I found this story very interesting. Music retailers are having an increasingly hard time of it:

They’re dropping like flies.

Musicland, the parent company of several music retailing chains, has filed for bankruptcy. Its MediaPlay stores were shuttered last month. Earlier this week, its Sam Goody chain announced the closure of seven CD stores across Colorado and more than 340 similar stores across the nation.

West Coast indie legends such as Rhino Records and Aron’s recently have shut down. In Denver, Cheapo Discs has closed two stores.

Ironically, all this bad news follows reports that music sales in 2005 topped a billion units for the first time. But that figure counts every downloaded song with the same weight as a physical CD sale.
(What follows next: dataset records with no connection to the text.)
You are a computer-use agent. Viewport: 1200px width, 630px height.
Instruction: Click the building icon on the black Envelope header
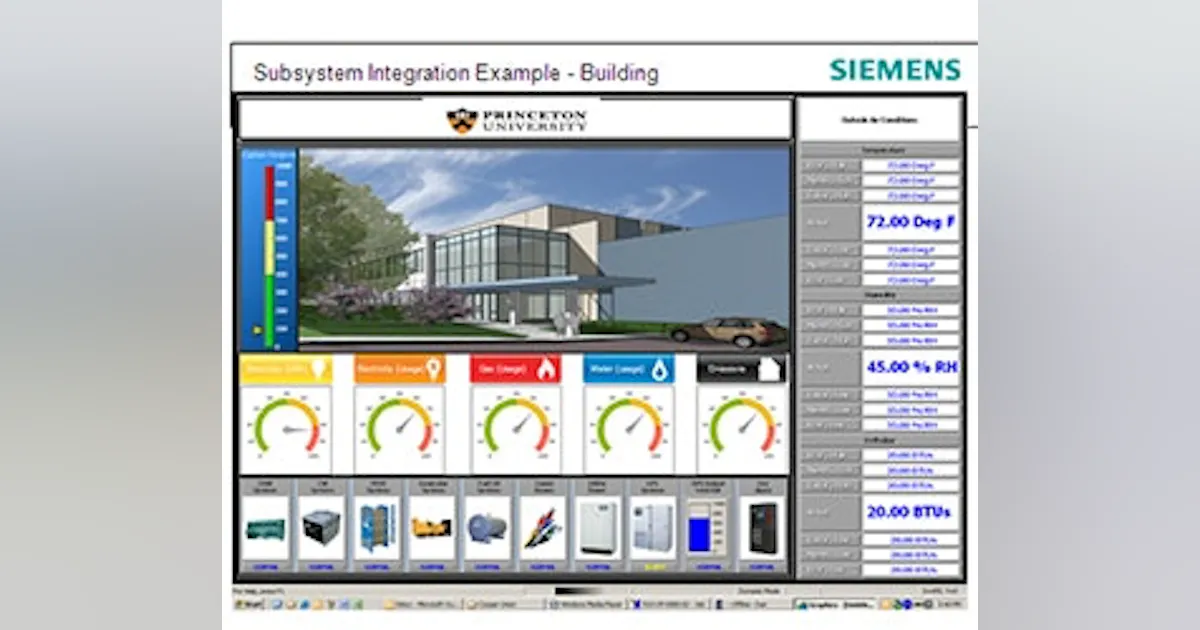(766, 370)
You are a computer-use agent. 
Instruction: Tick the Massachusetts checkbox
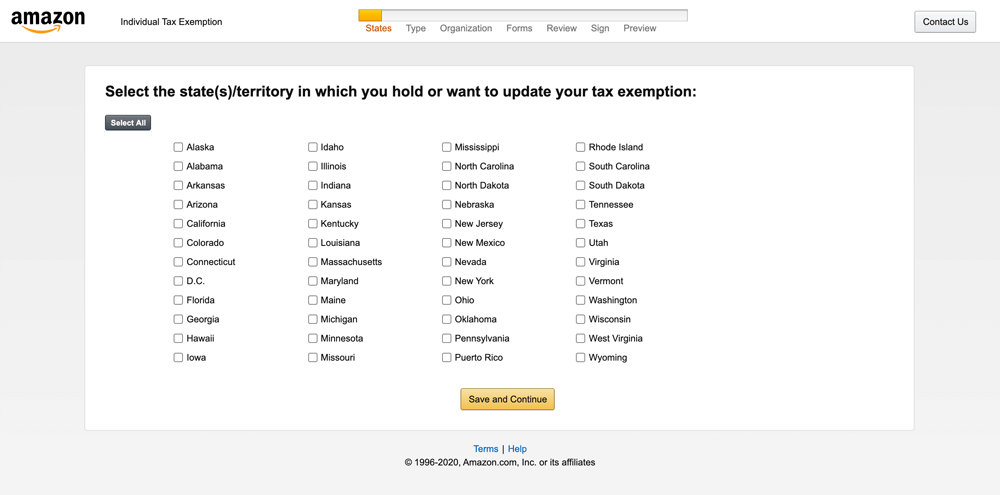(313, 262)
So despite the record number of units, music industry revenues and CD sales are down.

But digital downloading of music off the Internet is exploding. In 2005, more than 350 million songs were downloaded, a 150 percent jump over 2004. Digital album sales soared by 194 percent.

Put simply: These are brutal days for many traditional music retailers.

In my view the real promise of Internet commerce has always been the potential to bring producers of goods and services directly into contact with their customers. A mass market without distribution.

It’s been a long time in coming, in my view because most producers don’t see their business model as selling to customers but as selling to middle-men. But in the music business one set of middle-men, the music retailers, are going by the wayside.

The next domino to fall in that industry will be the music publishers. In popular music at any rate the musicians themselves are already paying for production and promotion. So what role is there for the music publishers other than in controlling the path to the distribution network?

As the need for a distribution network vanishes only middle-men who actually provide a service for customers will survive. But that, of course, will mean that they’ll need to work for a living so expect considerable fall-out. And rent-seeking.

3 comments… add one
  • Mrs Davis Link

    Apple is not a middle man? We’ve just traded one wioth brick and mortar for one with disks and modems.

  • Stay tuned. The day ain’t over yet.

    The distribution arrangement that has prevailed in the music industry for quite some time now has been

    Artists => Recording companies (e.g. Warner, Sony) => Wholesalers => Retailers

    There are some other middlemen (various agents, etc.) in there, too.

    Right now we’re seeing the wholesalers and bricks-and-mortar retailers being squeezed out of the system. The various agents and recording companies are doing darned little for what they’re receiving and I expect them to be squeezed out of the system, too, over time.

  • Note also that download agents like Apple never take possession of anything you can actually hold or touch.—just information. That takes transport companies like UPS out of the mix, too.